Don't despair, you have recognised the problems and have sought help.  You will get there.


----------



## Rollin (6 July 2016)

I don't send our youngsters away for training until I have taught them to stand for a mounting block.  I got fed up with newly backed horses who would not stand still or swung quarters away.

We start them in the arena and walk them between a block and the perimeter fence -  as someone has suggested 'stand' and 'walk on' until they learn to stand quietly.  If she is bargey perhaps have a headcollar and bridle.  Your handler could have a long line attached to the headcollar then they have extra control without being mown down.


----------



## EQUIDAE (7 July 2016)

It's amazing how quickly they develop bad habits. My trainer got on from the ground twice after my boy swung his bum away and it resulted in me having to represent him at the mounting block for 20 minutes until he gave up. It took about 30 tries and 20 minutes but we cracked it again. Next time I will be asking her to make him behave rather than take the easy option - if that means 20 minutes of the schooling session being used to get him to stand still.

Never give up.


----------



## dibbin (7 July 2016)

My gelding went through a really bad phase with this. At one point he took to walking off when I was in mid-air!

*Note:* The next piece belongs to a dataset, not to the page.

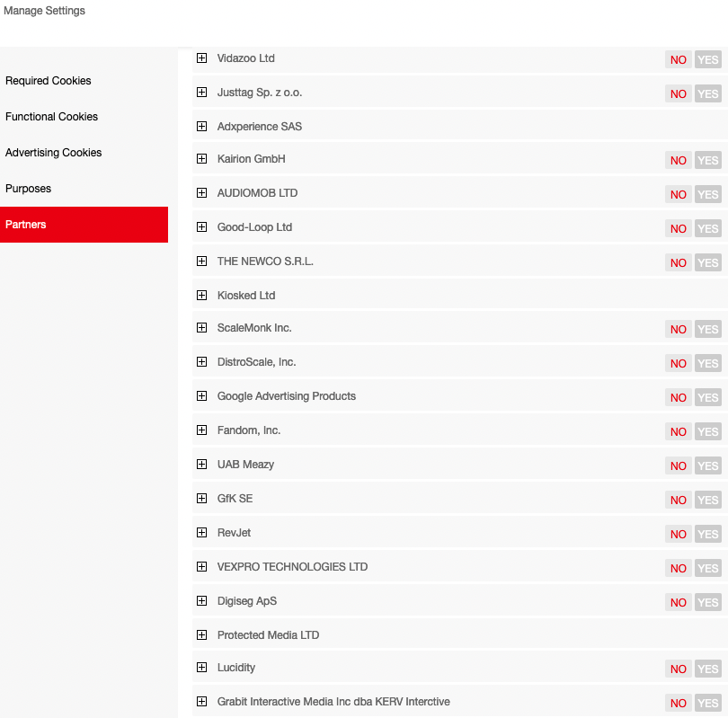728x718 pixels.
Task: Toggle YES for Good-Loop Ltd
Action: click(x=708, y=229)
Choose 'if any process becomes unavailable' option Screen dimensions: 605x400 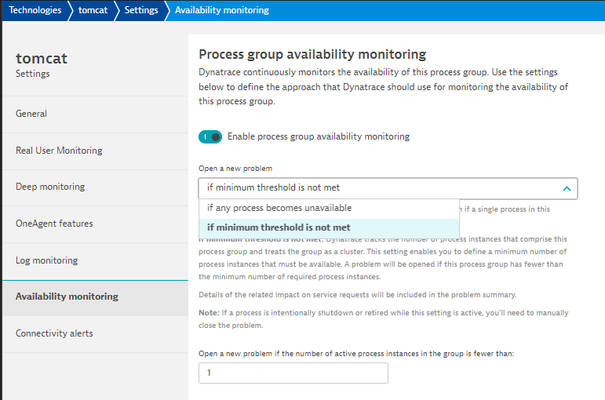(x=279, y=208)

I solved the issue by just circling him if he didn't stand when asked. Totally calm, no telling off, just moving off immediately if he shifted. The first time we went round about 9 times. The second time it was 6. He still does it occasionally, but now I generally only need to do 1 circle and then he'll stand. I always make sure he gets a scratch on the shoulder and a "good lad" once I'm in the saddle.


----------



## Nickyhorse89 (7 July 2016)

Thank you everyone for your advice. I had someone who expertises in groundwork work with her yesterday and she soon learn some manners! Think she knew he meant business. She's completely different now when on the ground. Actually managed to get on her first time. No barging, no circles, no walking around the arena. I just needed my 'big girl pants' and someone to guide me. I'm sure she still has some tricks up her sleeves for me but feel a lot more prepared now.


----------



## Nickyhorse89 (7 July 2016)

dibbin said:



			My gelding went through a really bad phase with this. At one point he took to walking off when I was in mid-air!

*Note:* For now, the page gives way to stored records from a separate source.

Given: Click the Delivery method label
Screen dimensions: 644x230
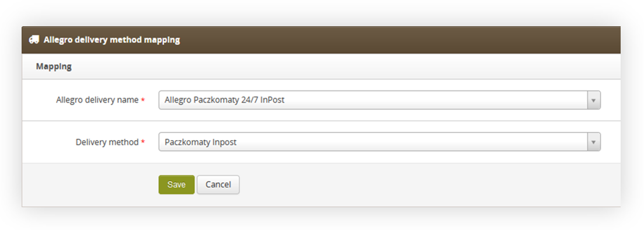Looking at the screenshot, I should (107, 142).

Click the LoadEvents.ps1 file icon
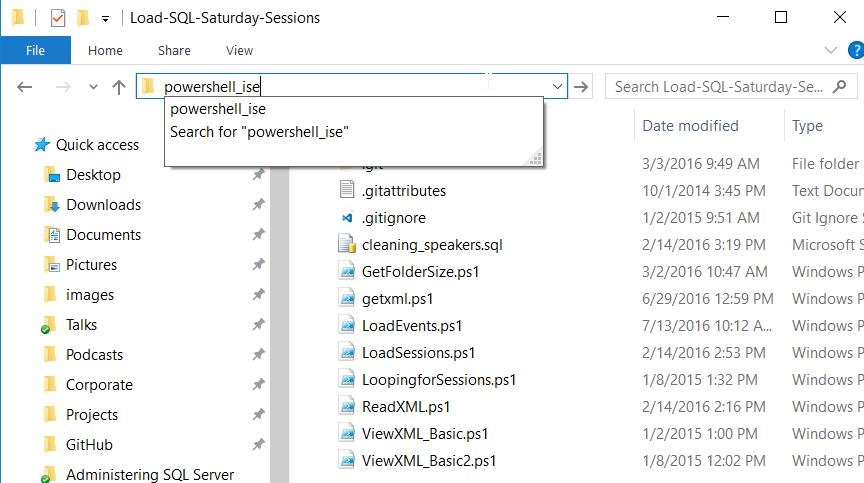pyautogui.click(x=347, y=325)
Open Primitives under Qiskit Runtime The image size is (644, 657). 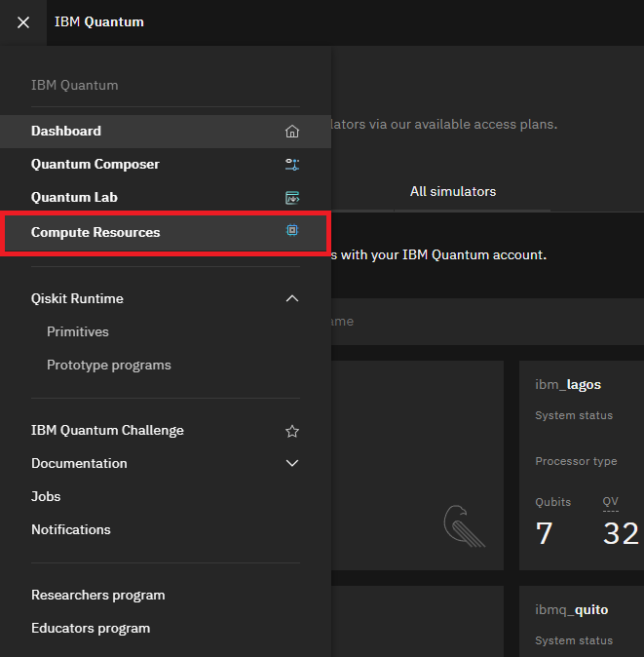78,332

I solved the issue by just circling him if he didn't stand when asked. Totally calm, no telling off, just moving off immediately if he shifted. The first time we went round about 9 times. The second time it was 6. He still does it occasionally, but now I generally only need to do 1 circle and then he'll stand. I always make sure he gets a scratch on the shoulder and a "good lad" once I'm in the saddle.
		
Click to expand...

That's what I used to do but didn't seem to be getting through to her. Luckily I've made progress using a pressure headcollar. Not getting ahead of myself! I'm sure she's not through with me yet. Haha


----------



## Abi90 (7 July 2016)

Mine would not stand still for months. Circling didn't help either. Luckily he was quite good at moving forwards and backwards and side to side off pressure so if he walked off or swung his bum out I would just put him where I wanted and asked him to stand. And if he didn't he would be repositioned.

I used to have to do this for half an hour and now he'll walk himself up to the mounting block and wait! It just clicked one day and he realised the sooner he stood still the sooner he got his tea!


----------



## Nickyhorse89 (7 July 2016)

Abi90 said:



			Mine would not stand still for months. Circling didn't help either. Luckily he was quite good at moving forwards and backwards and side to side off pressure so if he walked off or swung his bum out I would just put him where I wanted and asked him to stand. And if he didn't he would be repositioned.

I used to have to do this for half an hour and now he'll walk himself up to the mounting block and wait! It just clicked one day and he realised the sooner he stood still the sooner he got his tea!
		
Click to expand...

Yea, my mare is good at moving in every direction. Could push her backwards, sideways, make her move forward but getting her to stand still was a massive challenge. I had had enough of being run over and squished so she needed to learn how to stand before it got seriously out of hand. She was also trying other methods of getting out of work which she never did before so my methods weren't working hence why I needed help. &#9786;


----------